QUESTIONS
[1] Using the article on RNA-seq gene expression profiles, explain why it matters to study human biology at the single-cell level rather than with conventional methods. Answer in one to three sentences.
[2] Pick up the article on RNA-seq gene expression profiles and continue it from its final sentence.

EXTRACTED TEXT
------------------------------

Harnessing RNA-Seq to Create Gene Expression Profiles
– from Genetic Engineering News – Jennifer Chew, Adam Bemis, Ronald Lebofsky, Ph.D., Anna Quinlan, Ph.D. , Kelly Kaihara, Ph.D.
Complex biological systems rely on the coordinated activities of individual cells. The function of these cells can differ drastically, even within a single tissue, but capturing this heterogeneity is difficult with conventional technologies that treat millions of cells as a single sample.
These approaches yield averages that mask important cell-to-cell transcriptional differences and hide the activities of subpopulations that can be crucial to tissue health and development. To better understand the contribution of individual cells in human health and to develop more targeted treatments for disease, it is important to characterize human biology at the single-cell level.
mRNA-FISH, single-cell RT-qPCR, and single-cell RNA sequencing (RNA-seq) have emerged as popular single-cell transcriptomics technologies. We briefly discuss the pros and cons of each of these methods and demonstrate that the Illumina® Bio-Rad® Single-Cell Sequencing Solution overcomes many of the challenges of currently available platforms by allowing high-throughput and scalable sequencing of even the most challenging sample types, including large cells and small species such as nuclei.
Single cells are easily isolated and sequenced using the scalable Illumina Bio-Rad Single-Cell Sequencing Solution. UMI: unique molecular identifier.

------------------------------

PROVIDED DATA
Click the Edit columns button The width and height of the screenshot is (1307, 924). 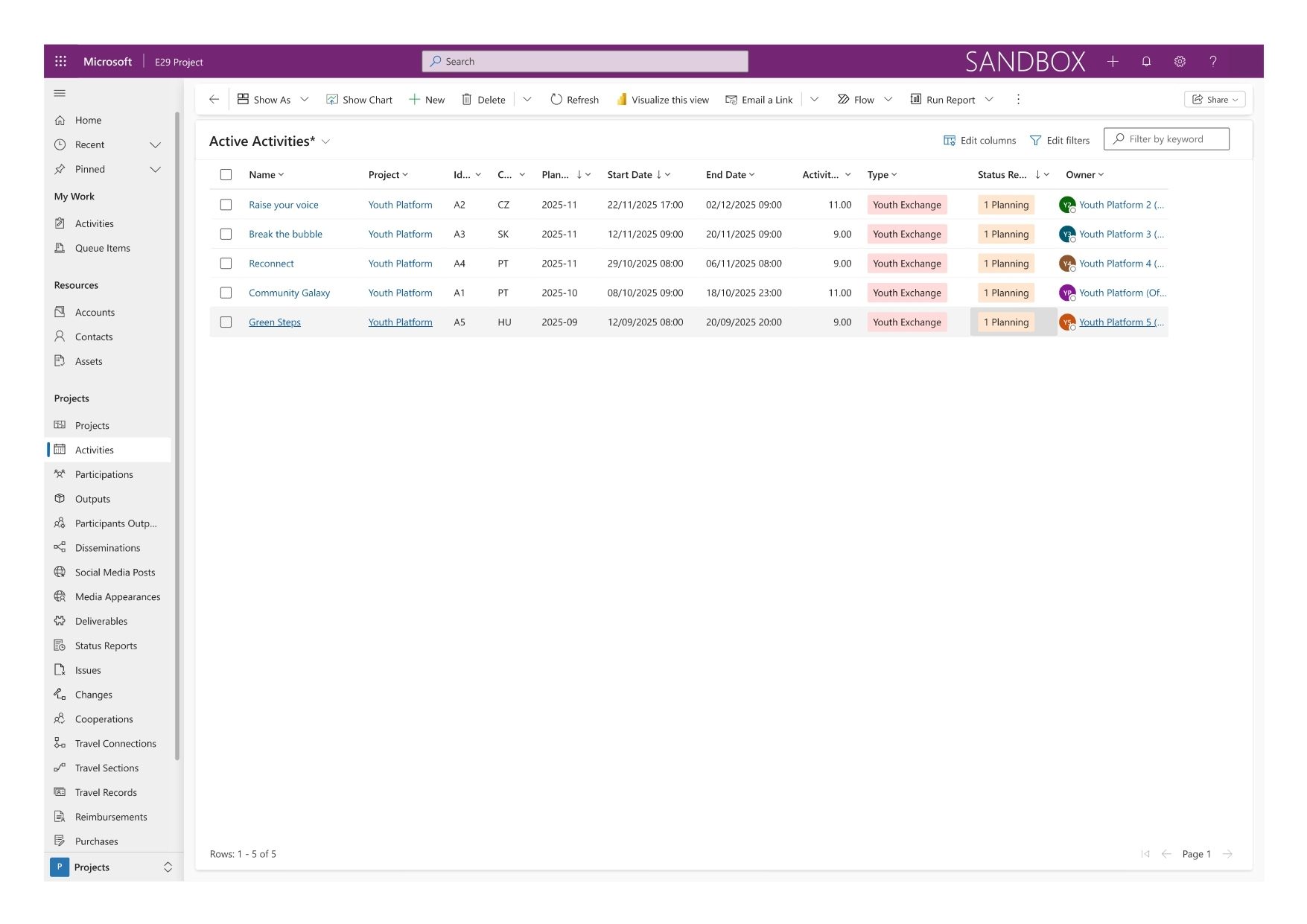pyautogui.click(x=979, y=141)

------------------------------

ANSWER SET
[1] Conventional technologies treat millions of cells as a single sample. They yield averages that mask cell-to-cell transcriptional differences and hide the activities of subpopulations that can be crucial to tissue health and development. Characterizing biology at the single-cell level is therefore needed to understand the contribution of individual cells to human health and to develop more targeted treatments for disease.

[2]
Limitations of Traditional Single-Cell Technologies
mRNA-FISH is a microscopy-based method that uses fluorescently labeled probes to count individual transcripts of interest in fixed cells or tissues. Unlike other single-cell approaches, mRNA-FISH provides spatial information, but like other single-cell methods, mRNA-FISH is limited in the number of genes that can be analyzed in a single experiment. Because each target mRNA species needs to be assigned a spectrally distinct fluorophore, the number of genes that can be interrogated simultaneously is small.
Single-cell RT-qPCR allows investigation of a larger number of genes. When a 96-well plate is used, this method allows analysis of 1–10 genes in up to 96 cells. Throughput can be increased to 96 genes across 96 cells by using microfluidic chip-based experiments. This method, however, provides insight into just a tiny fraction of the transcriptionally active genes in a given cell.